Testo da leggere:
* * * * * * * * *
Il bellissimo film-documentario sulla tragedia di Chernobyl tramesso in questi giorni in tv ci racconta di una riunione decisiva per le sorti di milioni di persone che si svolge a Pripyat, la cittadina-dormitorio a 3 chilometri da Chernobyl, nelle ore immediatamente successive alla catastrofe.
La fisica nucleare bielorussa Ulana Khomyuk ha scoperto come il primo tentativo di spegnere l’incendio (gettando boro e sabbia sul reattore) rischia di creare una catastrofe e una seconda esplosione in caso di contatto del materiale radioattivo con l’acqua nel seminterrato sotto il reattore, esplosione che metterebbe a rischio la vita di milioni di persone. Per evitarla è necessario che un manipolo di tecnici che conosce la mappa della centrale entri nell’impianto e dreni l’acqua delle vasche. È per questo motivo che Boris Shcherbina, il capo della commissione governativa istituita dal Cremlino, riunisce in una stanza un centinaio di tecnici della centrale. E in un’atmosfera molto tesa chiede se ci sono volontari per quella difficilissima operazione. Per cercare di sollecitare adesioni Shcherbina fa una proposta: 400 rubli il premio per chi si rende disponibile e una promozione sul campo. Seguono secondi di silenzio. Poi uno dei tecnici ha il coraggio di rispondere.
* * * * * * * * *
Dati da esaminare:
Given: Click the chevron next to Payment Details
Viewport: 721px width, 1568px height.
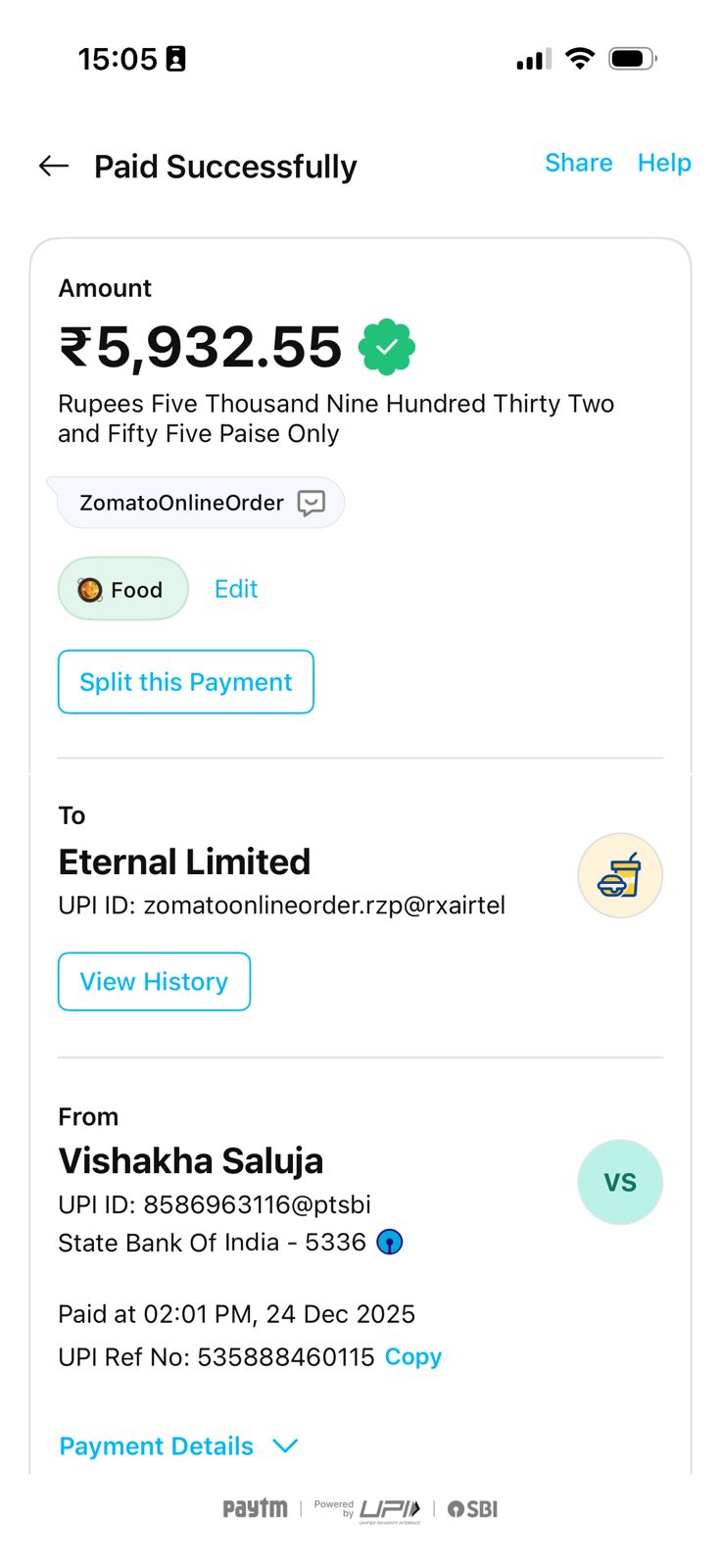Looking at the screenshot, I should (285, 1446).
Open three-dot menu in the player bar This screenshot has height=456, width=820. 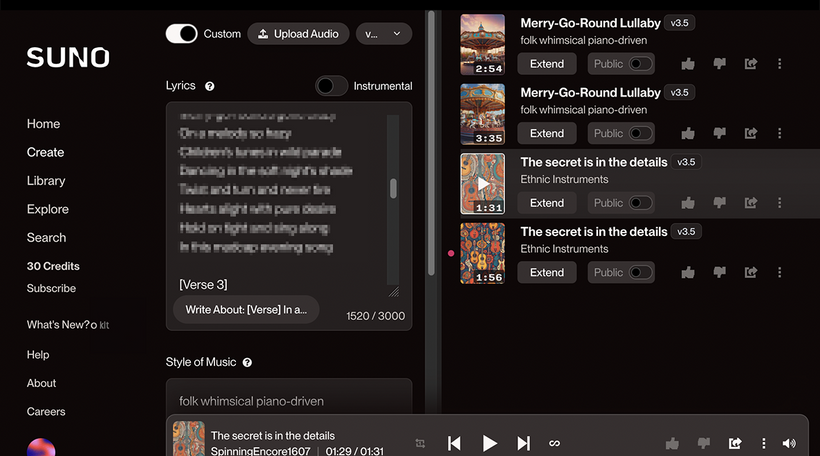[764, 443]
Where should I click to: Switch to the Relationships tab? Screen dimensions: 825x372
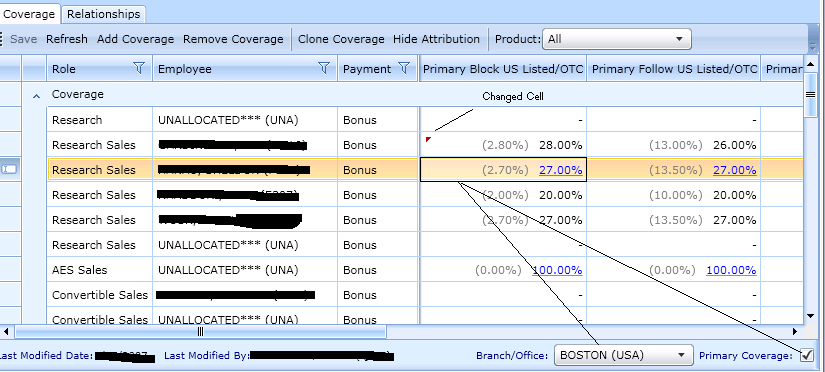coord(104,14)
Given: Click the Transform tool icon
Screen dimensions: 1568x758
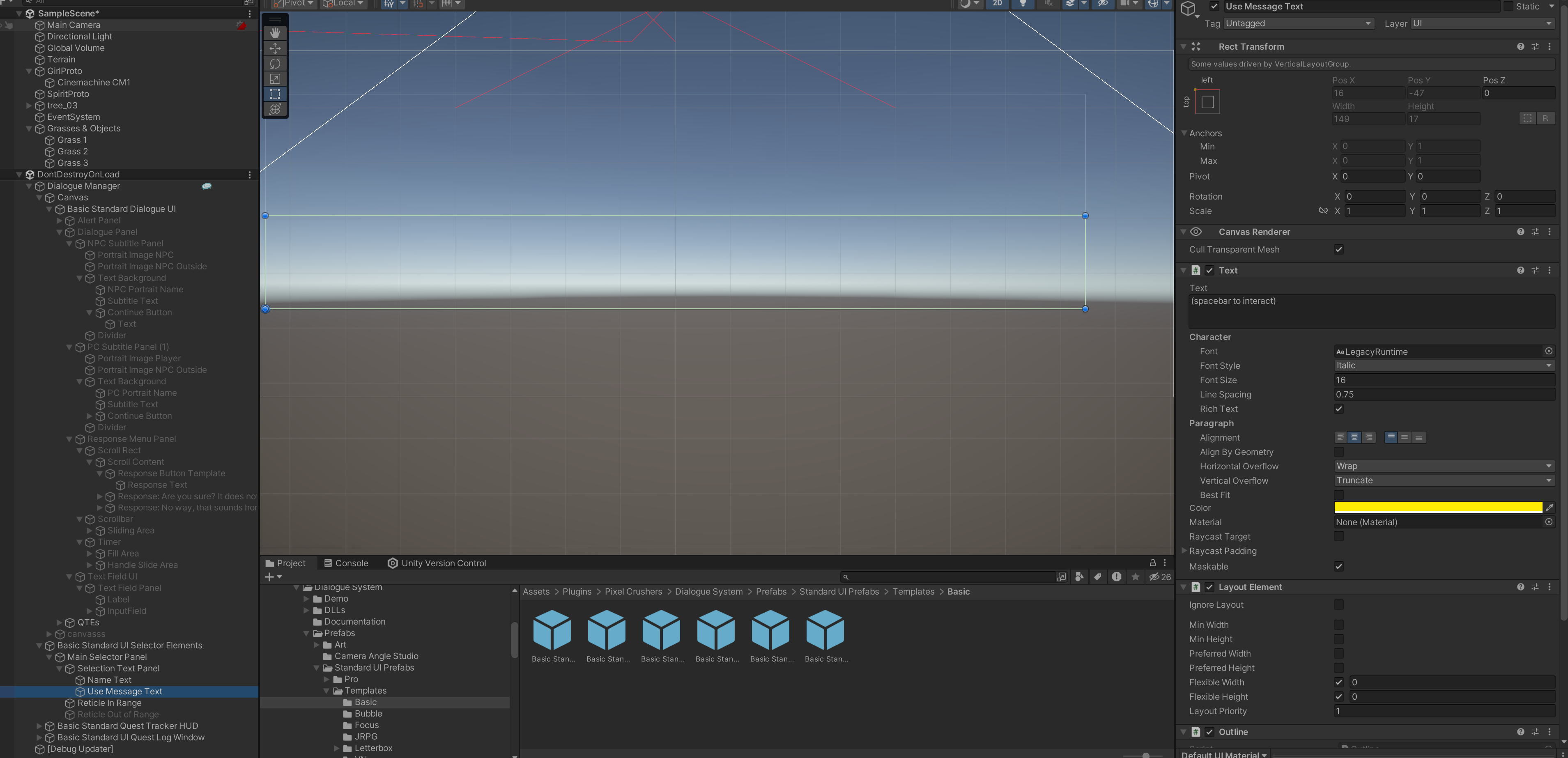Looking at the screenshot, I should [275, 109].
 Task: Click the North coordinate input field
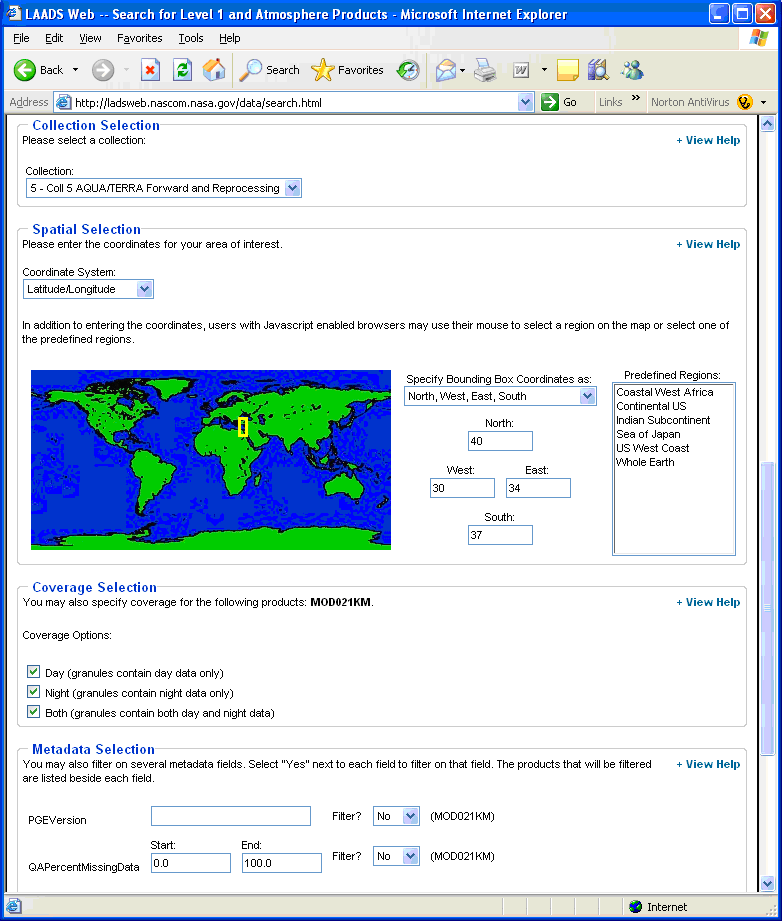pyautogui.click(x=501, y=441)
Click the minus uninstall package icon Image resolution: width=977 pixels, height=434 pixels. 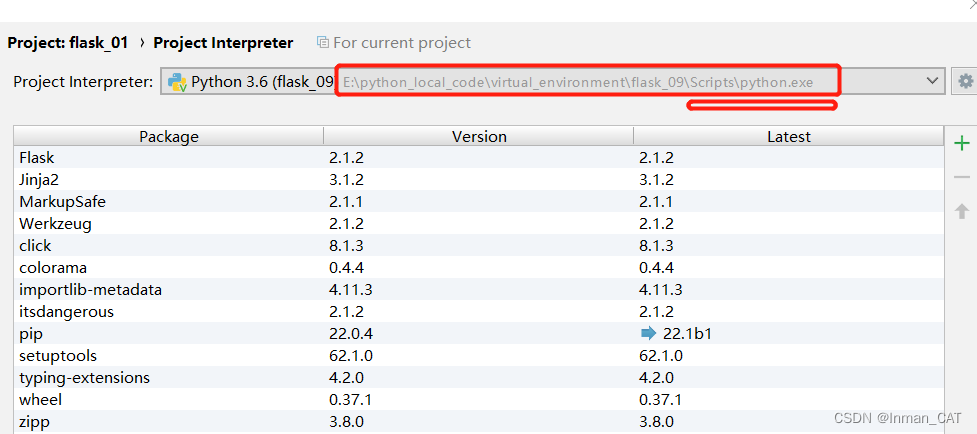tap(962, 177)
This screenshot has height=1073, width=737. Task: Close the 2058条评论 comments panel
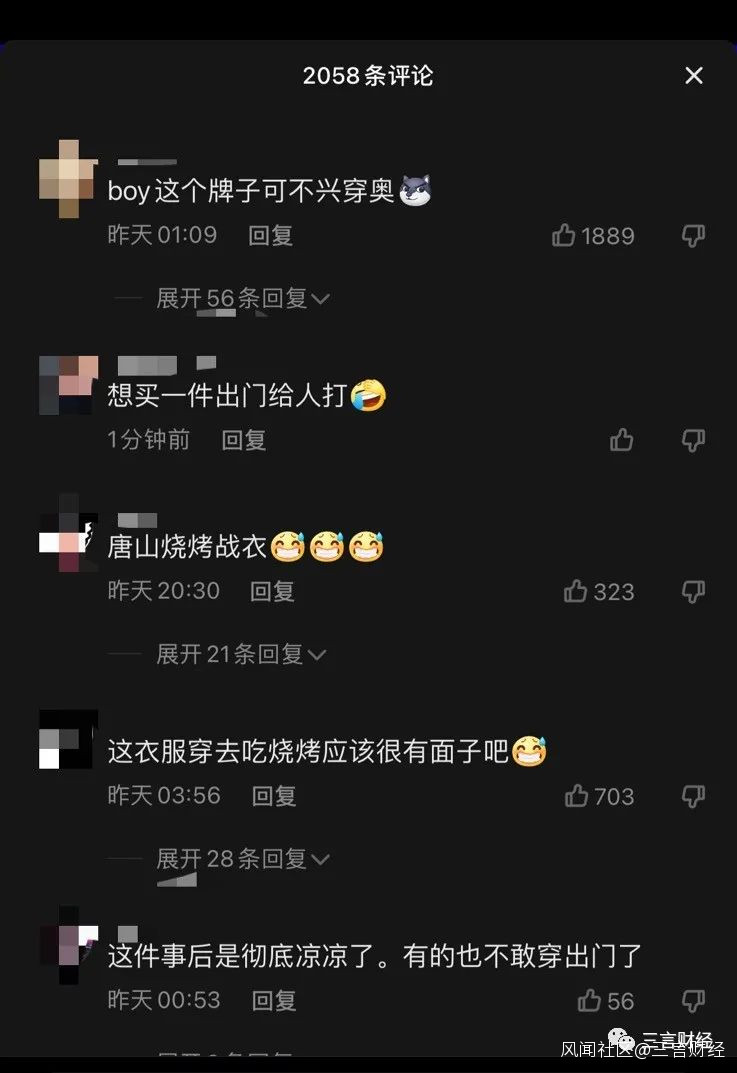(694, 75)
* * * * * * * * *
Attività:
• 1. Indica se ciascuna affermazione concorda con il brano su Chernobyl, rispondendo sì o no e citando le parole decisive del brano: (a) Pripyat si trova a 3 chilometri da Chernobyl; (b) Shcherbina offre ai volontari 400 rubli e una promozione; (c) Shcherbina riunisce un migliaio di tecnici della centrale.
• 2. Prosegui il brano su Chernobyl a partire dal punto in cui si interrompe.
Le righe provengono da una fonte diversa dal brano su Chernobyl.

Soluzioni:
• 1.
(a) Sì: "la cittadina-dormitorio a 3 chilometri da Chernobyl".
(b) Sì: "400 rubli il premio per chi si rende disponibile e una promozione sul campo".
(c) No: "riunisce in una stanza un centinaio di tecnici della centrale".

• 2.
Lo sappiamo che chi andrà nell’impianto sarà condannato a morte, le sembra che 400 rubli e una promozione possano bastare? Shcherbina a questo punto cambia argomento e registro e condivide la realtà dei fatti con i presenti. L’operazione è essenziale se si vuole evitare una seconda esplosione che porterà la radioattività a livelli molto peggiori uccidendo nel tempo milioni di persone e contaminando acqua e cibo per decenni nei Paesi vicini. È a questo punto che Alexei Ananenko, Valeri Bezpalov e Boris Baranov si alzano e si rendono volontari accettando una missione che metterà a rischio le loro vite. Lo diciamo da anni: l’uomo è cercatore di senso prima di essere homo oeconomicuso massimizzatore di utilità, di denaro o di piaceri.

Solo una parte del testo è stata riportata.